Post by StevePulaski on Jun 18, 2017 22:03:20 GMT -5
Blue Jay (2016)
Directed by: Alex Lehmann
Directed by: Alex Lehmann
Sarah Paulson and Mark Duplass.
Rating: ★★★
Blue Jay opens on the somber, quiet life of Jim Henderson (Mark Duplass), who returns to his hometown in California looking to put his late mother's house on the market. He breaks free from the confines of a once-comforting location that has since turned smothering to go to the supermarket, where he bumps into Amanda (Sarah Paulson) in the most uncinematic of ways. Jim anxiously avoids eye-contact, but can't stop himself from glancing over at her as the two examines the options of the bread-aisle. Nervous body-language and unrequited motions simultaneously looking for attention and trying to minimize it on Jim's behalf eventually get Amanda to notice him and the two rekindle after years of not seeing one another. This setup is a lot of things, but it's not a meet-cute, blessed so.
For the remaining seventy minutes, director Alex Lehmann and writer Duplass let the conversations between Jim and Amanda - many of which improvised, I presume, given Duplass' track-record - steer the movie. The two go for coffee at Blue Jay, what used to be their favorite spot, mix a six pack of beer, and head back to Jim's humble abode in order to reflect upon old memories. They find the letters Jim wrote to Amanda many years ago, with Amanda finding an unopened one and concealing it in her purse, and also unearth karaoke recordings of the two rapping on blank cassette tapes.
All this seems like an inconsequential get-together of really close friends or former lovers until it isn't, and the third act piles on the truth, reality, and cold, hard decisions that worked to pry this seemingly perfect couple apart from one another. In the meantime, however, conversations flow like a soothing river, and both Duplass and Paulson have that unmistakably natural charisma that makes them connect.

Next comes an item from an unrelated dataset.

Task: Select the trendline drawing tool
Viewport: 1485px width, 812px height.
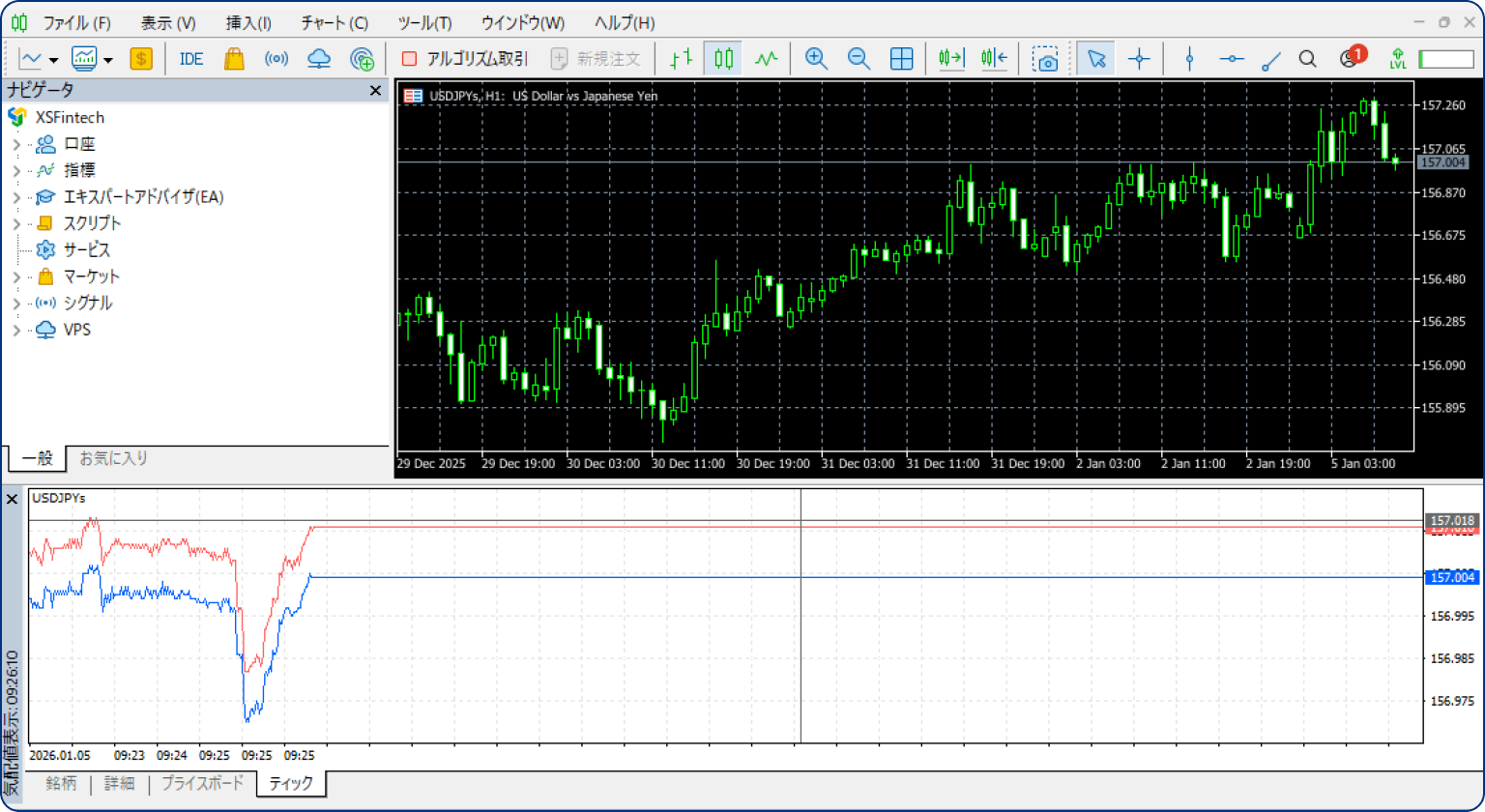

In particular, Paulson - who has made a career out of quietly being the favorite part in a movie you saw recently - contrasts the evident melancholy of Duplass' character with a sense of stability and easy-going personality that never takes a nosedive into something cloyingly artificial.
Duplass and Paulson are the only two actors in Blue Jay, save for a cameo by character actor Clu Gulager as a cornerstore clerk, meaning the weight of the film rests on their experienced shoulders. As much as I love his early work as a writer, director, and actor, I'm not sure Duplass could've pulled off this performance in his Puffy Chair/Baghead days. Blue Jay demonstrates a growth in nuance and ability in both his writing and performing skills. He's the same man who has made a career out of making low-budget, thoroughly contemporary efforts that exude humanism and tender moments in characters' lives writers sometimes write around. Here, he makes something effective in multiple layers; a somewhat challenging picture that one can deeply involve themselves in and grab on to with ease and emerge fulfilled by something rather unexpected.
Even when Duplass is tasked with finally having to come clear with the backstory behind Jim and Amanda's relationship, he does so in a way that doesn't lumber through melodramatic platitudes (not that he ever did). It's a large risk in a film that operates mostly on making us remain patient in order to be rewarded with the information we seek about these two individuals, for that's what they are at the film's core. Individuals who took separate paths that only so happen to fatefully intersect during a totally banal moment of their day.
Blue Jay might not be my favorite of Duplass' films (I'm very partial to Jeff, Who Lives at Home, which he directed with his brother Jay, in addition to Creep, one of the strangest horror films you're likely to discover on Netflix), but it's one that shows considerable growth for him. On top of that, it asserts the modest directorial command and tone of Lehmann, who also serves as the film's cinematographer, to provide the film with black-and-white videography to give it a lovely, timeless quality. Blue Jay is not the film to immediately judge; it's a film that, like some friendships, you must let simmer before you can pass adequate judgment.
Starring: Mark Duplass, Sarah Paulson, and Clu Gulager. Directed by: Alex Lehmann.